◆ EXTRACTED RECORDS

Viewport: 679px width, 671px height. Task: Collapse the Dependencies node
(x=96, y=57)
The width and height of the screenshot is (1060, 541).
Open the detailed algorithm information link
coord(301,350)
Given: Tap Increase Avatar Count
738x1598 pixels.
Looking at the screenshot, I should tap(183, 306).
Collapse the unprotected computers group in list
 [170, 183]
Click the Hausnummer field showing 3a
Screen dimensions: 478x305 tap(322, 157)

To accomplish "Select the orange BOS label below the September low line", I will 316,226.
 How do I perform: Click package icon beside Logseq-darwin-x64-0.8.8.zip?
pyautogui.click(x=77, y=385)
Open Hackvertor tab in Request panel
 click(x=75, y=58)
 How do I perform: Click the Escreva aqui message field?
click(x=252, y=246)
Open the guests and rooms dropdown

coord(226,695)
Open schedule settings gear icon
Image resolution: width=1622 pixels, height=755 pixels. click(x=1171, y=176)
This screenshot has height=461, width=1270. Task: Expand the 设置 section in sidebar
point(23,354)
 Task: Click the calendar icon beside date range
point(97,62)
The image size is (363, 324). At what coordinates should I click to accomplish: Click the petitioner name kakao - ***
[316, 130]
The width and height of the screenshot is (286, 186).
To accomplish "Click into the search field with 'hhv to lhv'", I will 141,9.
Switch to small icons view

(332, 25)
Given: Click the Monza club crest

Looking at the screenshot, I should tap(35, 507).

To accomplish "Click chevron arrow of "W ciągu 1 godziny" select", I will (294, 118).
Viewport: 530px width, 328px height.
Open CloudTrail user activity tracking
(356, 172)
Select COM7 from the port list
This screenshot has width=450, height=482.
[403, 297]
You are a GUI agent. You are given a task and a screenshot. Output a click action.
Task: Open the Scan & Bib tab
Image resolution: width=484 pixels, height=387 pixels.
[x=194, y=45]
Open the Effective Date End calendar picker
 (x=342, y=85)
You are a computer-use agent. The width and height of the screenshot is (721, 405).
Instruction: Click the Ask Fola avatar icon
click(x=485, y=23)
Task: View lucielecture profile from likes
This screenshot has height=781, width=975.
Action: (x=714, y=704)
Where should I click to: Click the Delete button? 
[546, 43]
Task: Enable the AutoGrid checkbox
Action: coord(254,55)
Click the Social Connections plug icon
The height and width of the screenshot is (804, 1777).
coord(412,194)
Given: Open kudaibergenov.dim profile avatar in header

◆ WHAT NEEDS TO BE DONE
The lines above, from the start of the records through the one containing "You are a computer-use", are to be printed exactly, and nothing else is to be included.

◆ OUTPUT OF THE TASK
Viewport: 679px width, 671px height. Task: Collapse the Dependencies node
(x=96, y=57)
The width and height of the screenshot is (1060, 541).
Open the detailed algorithm information link
coord(301,350)
Given: Tap Increase Avatar Count
738x1598 pixels.
Looking at the screenshot, I should tap(183, 306).
Collapse the unprotected computers group in list
 [170, 183]
Click the Hausnummer field showing 3a
Screen dimensions: 478x305 tap(322, 157)

To accomplish "Select the orange BOS label below the September low line", I will 316,226.
 How do I perform: Click package icon beside Logseq-darwin-x64-0.8.8.zip?
pyautogui.click(x=77, y=385)
Open Hackvertor tab in Request panel
 click(x=75, y=58)
 How do I perform: Click the Escreva aqui message field?
click(x=252, y=246)
Open the guests and rooms dropdown

coord(226,695)
Open schedule settings gear icon
Image resolution: width=1622 pixels, height=755 pixels. click(x=1171, y=176)
This screenshot has height=461, width=1270. Task: Expand the 设置 section in sidebar
point(23,354)
 Task: Click the calendar icon beside date range
point(97,62)
The image size is (363, 324). At what coordinates should I click to accomplish: Click the petitioner name kakao - ***
[316, 130]
The width and height of the screenshot is (286, 186).
To accomplish "Click into the search field with 'hhv to lhv'", I will 141,9.
Switch to small icons view

(332, 25)
Given: Click the Monza club crest

Looking at the screenshot, I should tap(35, 507).

To accomplish "Click chevron arrow of "W ciągu 1 godziny" select", I will (294, 118).
Viewport: 530px width, 328px height.
Open CloudTrail user activity tracking
(356, 172)
Select COM7 from the port list
This screenshot has width=450, height=482.
[403, 297]
You are a GUI agent. You are given a task and a screenshot. Output a click action.
Task: Open the Scan & Bib tab
Image resolution: width=484 pixels, height=387 pixels.
[x=194, y=45]
Open the Effective Date End calendar picker
 (x=342, y=85)
You are a computer-use agent. The width and height of the screenshot is (721, 405).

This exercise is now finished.